An investor by the name of Paul Gambles pointed out that Janet Yellen’s testimony before congress reminded him of the the movie Being There staring Peter Sellers.  As soon as he said that it hit me that he was right.  I watched the testimony and beside being bored out of my mind I also found myself at times thinking what in God’s name is she talking about.  She makes no sense at times.  Why is the better part of the financial community listening to this drivel?  Primarily because we all think that behind the Fed speak there must be some deep intellect brewing.  Unfortunately Janet is Chauncey Gardener.

In the movie Being There Chauncey is a simple-minded gardener who has spent all his life in the Washington D.C. house of an old man.

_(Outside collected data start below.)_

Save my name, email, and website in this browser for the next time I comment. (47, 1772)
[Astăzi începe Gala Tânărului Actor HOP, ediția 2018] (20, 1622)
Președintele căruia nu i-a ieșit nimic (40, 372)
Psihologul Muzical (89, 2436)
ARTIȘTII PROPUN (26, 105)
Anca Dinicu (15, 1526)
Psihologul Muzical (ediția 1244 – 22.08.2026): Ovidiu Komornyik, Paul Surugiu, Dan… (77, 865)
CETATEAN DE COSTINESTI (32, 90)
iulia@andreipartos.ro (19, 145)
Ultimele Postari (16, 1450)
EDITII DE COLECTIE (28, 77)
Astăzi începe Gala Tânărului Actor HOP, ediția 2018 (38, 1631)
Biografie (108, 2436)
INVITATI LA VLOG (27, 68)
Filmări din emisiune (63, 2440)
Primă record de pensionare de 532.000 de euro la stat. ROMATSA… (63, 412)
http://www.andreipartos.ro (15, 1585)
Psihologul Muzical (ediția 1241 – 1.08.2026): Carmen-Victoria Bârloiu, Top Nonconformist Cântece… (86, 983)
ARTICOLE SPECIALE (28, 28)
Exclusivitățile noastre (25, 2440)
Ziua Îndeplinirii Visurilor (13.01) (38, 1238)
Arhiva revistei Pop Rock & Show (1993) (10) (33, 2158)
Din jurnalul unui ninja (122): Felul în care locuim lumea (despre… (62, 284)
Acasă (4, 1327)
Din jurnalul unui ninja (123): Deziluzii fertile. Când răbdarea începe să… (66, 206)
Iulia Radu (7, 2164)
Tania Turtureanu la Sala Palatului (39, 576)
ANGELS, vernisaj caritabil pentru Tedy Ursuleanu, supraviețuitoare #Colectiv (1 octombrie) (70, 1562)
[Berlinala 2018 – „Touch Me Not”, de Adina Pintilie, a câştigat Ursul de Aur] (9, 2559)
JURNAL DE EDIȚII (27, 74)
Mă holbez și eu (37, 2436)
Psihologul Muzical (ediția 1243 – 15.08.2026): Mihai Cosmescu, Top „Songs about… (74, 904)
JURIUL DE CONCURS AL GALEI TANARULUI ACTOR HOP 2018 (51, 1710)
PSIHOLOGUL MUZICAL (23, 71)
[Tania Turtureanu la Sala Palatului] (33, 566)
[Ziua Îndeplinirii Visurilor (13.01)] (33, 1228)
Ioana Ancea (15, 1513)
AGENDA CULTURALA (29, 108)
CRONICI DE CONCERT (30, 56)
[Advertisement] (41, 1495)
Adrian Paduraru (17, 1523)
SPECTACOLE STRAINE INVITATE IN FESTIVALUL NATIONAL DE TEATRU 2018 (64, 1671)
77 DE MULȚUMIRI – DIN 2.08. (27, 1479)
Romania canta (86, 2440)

When the man dies, he is put out on the street with no knowledge of the world except what he has learned from television.  After getting hit by a limousine, he ends up a guest of a woman (Eve) and her husband Ben, an influential but sickly businessman.  Chauncey becomes friend and confidante to Ben, and an unlikely political insider in Washington.  Because he is the friend of Ben everyone thinks he must be someone special.  In reality he is a simpleton who basically speaks gibberish about his garden and eventually gives advice to the President of the United States.  It is great movie.  The main theme of the movie is that many people misunderstand the utterances of this simpleton but assume he must be brilliant if he is friends with Ben.  When Chauncey speaks people hear what they want to hear.  Obviously in the haze of the Fed speak we all basically hear what we want to hear because quite frankly it really is gibberish.  It is designed to be gibberish.  Because Janet is the head of the Fed she must be brilliant right?  The other theme of the movie is that just being there at the right time through happenstance can make someone an important influence on history.  Janet is more than likely to preside over the largest debt deflations the world has ever seen.

Check out these two videos and you will see the similarities in the gibberish spoken.  The global financial system rests with this woman.  In her testimony she made no mention of the $9 trillion in dollar denominated debt in the Emerging Markets that is ripping a hole in these economies and currencies as the dollar rises.  Is she aware of this problem?